Six months later, I got an email from Ben saying he thought he might love my novel, and asking if I’d found representation. I hadn’t. He said he was interested, and I said I’d try one more time for an agent. I contacted Alia Habib, who had contacted my friend David MacLean after hearing a piece of his on This American Life. David had representation, so he passed my name to Alia, and then she offered to read the book. I’d just had a baby and wanted a final, perfect draft after my hard bouts with the agents so I’d sent it to her a full year after she asked to see it. I didn’t hear back from her, but when I got the note from Ben I shot her a note asking whether or not the silence was due to her not liking my book, or due to her being busy (I’d sent it over the summer and I know agents often take the summers off). She got back to me within a few days, and agreed to take the book. She told me that most agents pick up clients through recommends or via finding their work in journals – which I still find very depressing when I think about all that sending out cold that I did, and that so many people do.
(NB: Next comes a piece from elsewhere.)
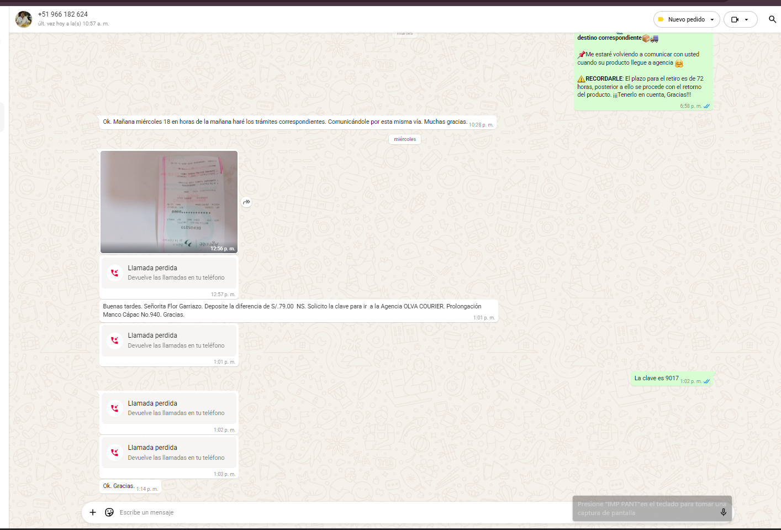Viewport: 781px width, 530px height.
Task: Click the miércoles date separator label
Action: pos(405,139)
However: I am very happy to have found Alia and to have found Ben.
KJ: Your essay, “You Owe Me” (originally published by Michigan Quarterly Review) will appear in Best American Essays 2012 and is about your experiences while teaching children with terminal cancer. Many writers out there are also teachers but may have never worked with children or as close to illness as you have. How has this changed the way you work with your adult, presumably healthier, students?
MA: I believe in my students, meaning: they show up and my assumption is that they have very important stories to tell me, whether they know it or not, and that they are capable of telling their stories. I don’t care if they’re profound or if they’re funny or if they are sad or if they are somewhere in between all that, as most stories and people are. I believe there is great power in listening to and responding to other people’s work. Sometimes, for this reason, I prefer student work to that of ‘great’ writers: part of what makes something great, to me, is the conversation I get to have with the author afterward and in revision and about other subjects.
The corollary to all this is that I expect my students to work. When you stop expecting a person to work it hurts them. It is saying: I don’t think you’re going to live. Or in the context of class outside a cancer center: I don’t think there’s any hope for you. My students do a lot of work. A lot of revising, a lot of responding, a lot of writing. I require them – except on exceptional days when I can see they need a break, and sometimes there are a few of these days in a row – to participate.
KJ: What is next for Miah Arnold? What are you working on now?
MA: I’m writing some nonfiction! A piece on painful sex, a piece on step-mothers, some more essays on teaching. I’m also writing a lot of short-shorts that Nano might see one day, to help me begin populating a world for a new novel. I know my next novel will be told in a long, straight voice, so I’m searching for a voice I think can sustain a novel, which to me means, an interesting voice, but not overpowering.
KJ: Bonus Question! Is that “secret” note to someone on pg. 227 at the very bottom?
MA: Not anymore! You noticed it before my husband, I think. Which, in his defense, is because I added it in a last draft, after he’d already read several thousand other drafts. But yes: it is a little love note.